◆ **Records for the exercise**:
┌──
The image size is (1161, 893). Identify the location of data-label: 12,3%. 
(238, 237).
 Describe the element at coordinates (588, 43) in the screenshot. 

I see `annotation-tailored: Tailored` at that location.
└──
┌──
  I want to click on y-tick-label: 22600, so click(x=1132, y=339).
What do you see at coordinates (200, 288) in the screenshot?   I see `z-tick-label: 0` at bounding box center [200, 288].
└──
◆ **Exercise brief**: Determine how many lines in the data above contain the string "tick". State only the number.

◆ **Result**: 2